| Task details |
In the entries below, find every line holding the string "icon" and collect it.

--- Records supplied Enclosed Below ---

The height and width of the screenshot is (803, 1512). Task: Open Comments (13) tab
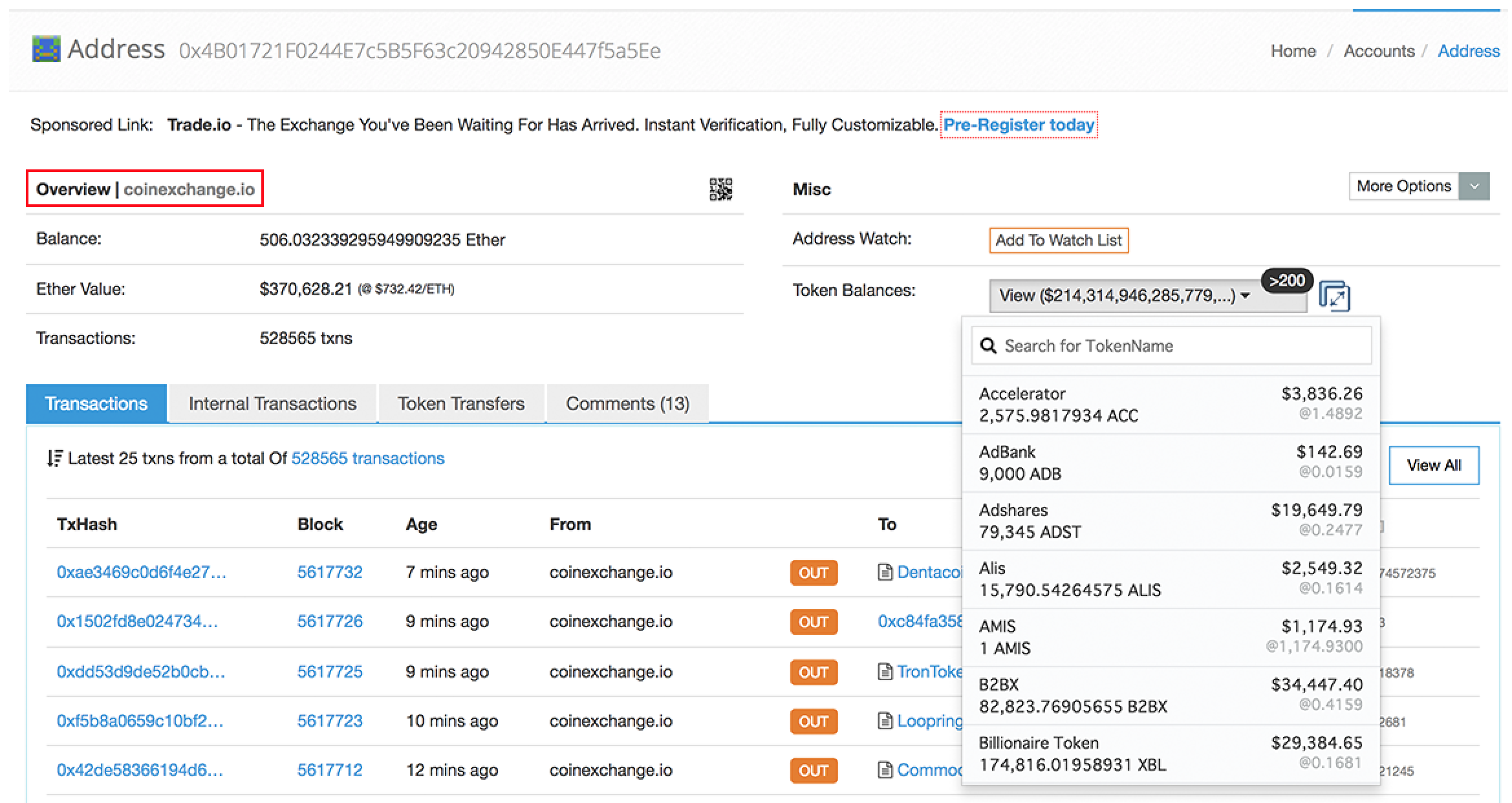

--- End of Enclosed Records supplied ---
--- Records supplied Enclosed Below ---

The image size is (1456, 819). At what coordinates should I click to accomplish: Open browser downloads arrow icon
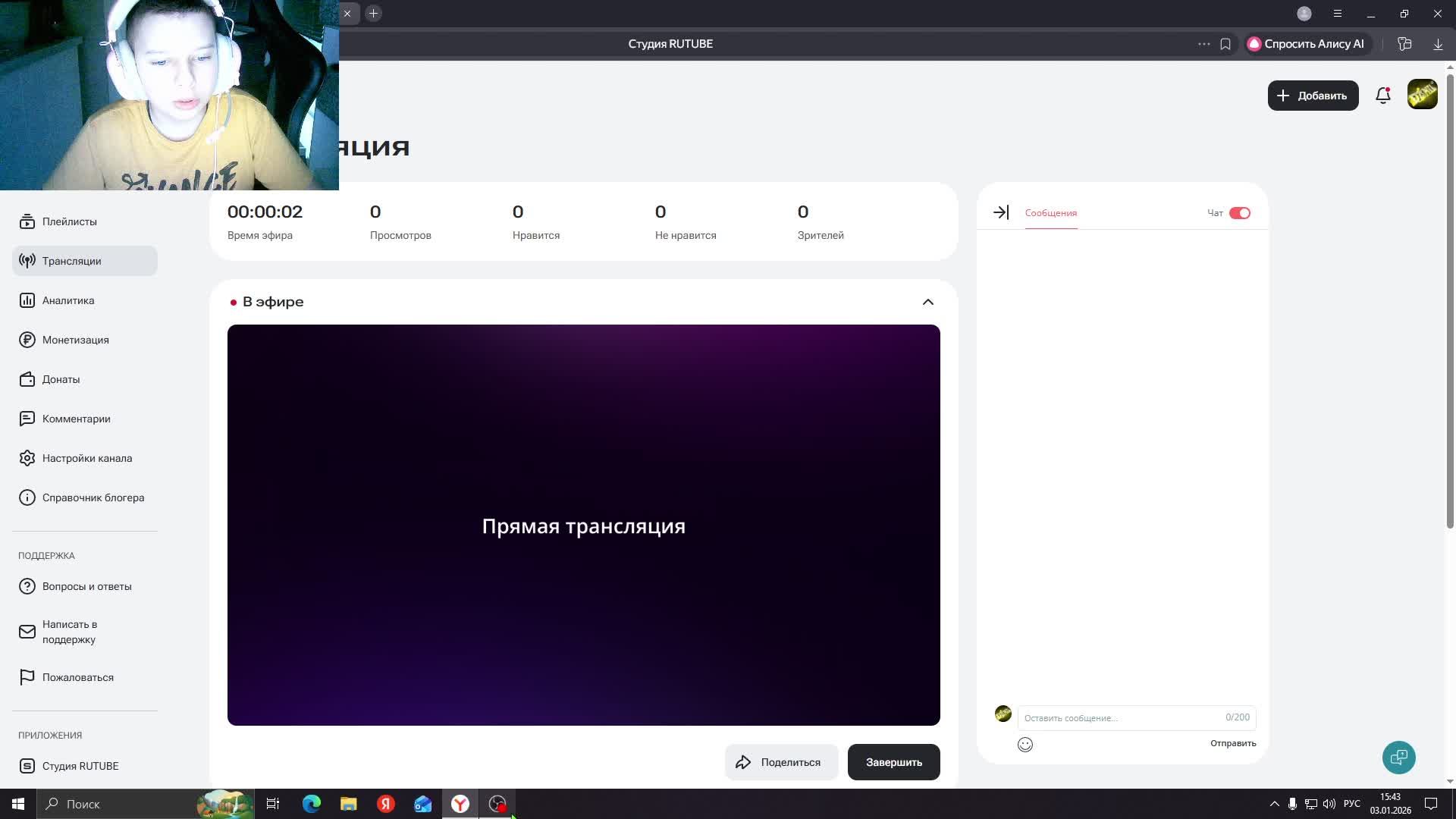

--- End of Enclosed Records supplied ---
--- Records supplied Enclosed Below ---

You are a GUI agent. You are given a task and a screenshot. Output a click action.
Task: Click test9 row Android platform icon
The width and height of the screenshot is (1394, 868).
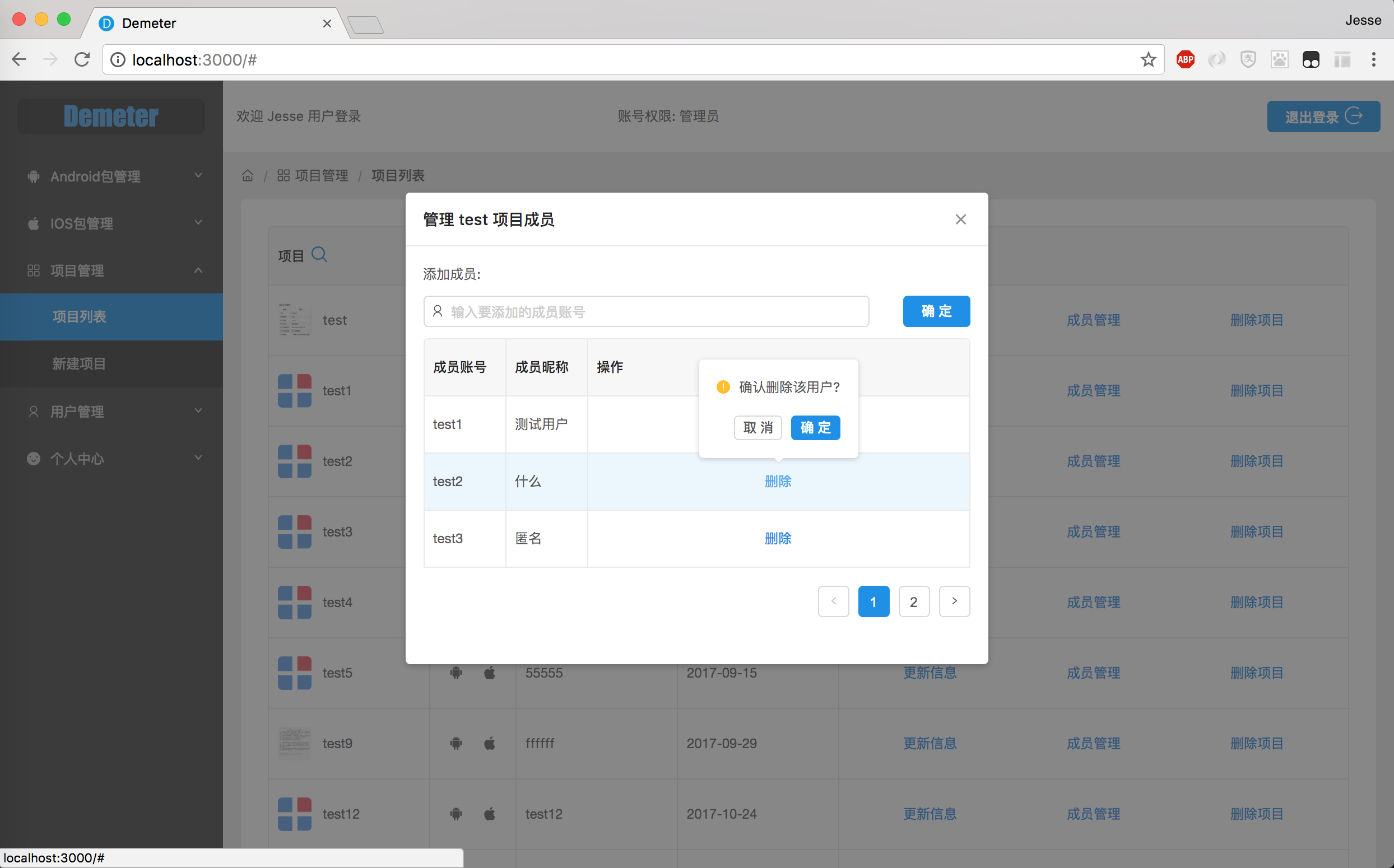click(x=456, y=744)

--- End of Enclosed Records supplied ---

| Reply to the exercise |
The image size is (1456, 819). At what coordinates should I click to accomplish: Open browser downloads arrow icon
Task: Click test9 row Android platform icon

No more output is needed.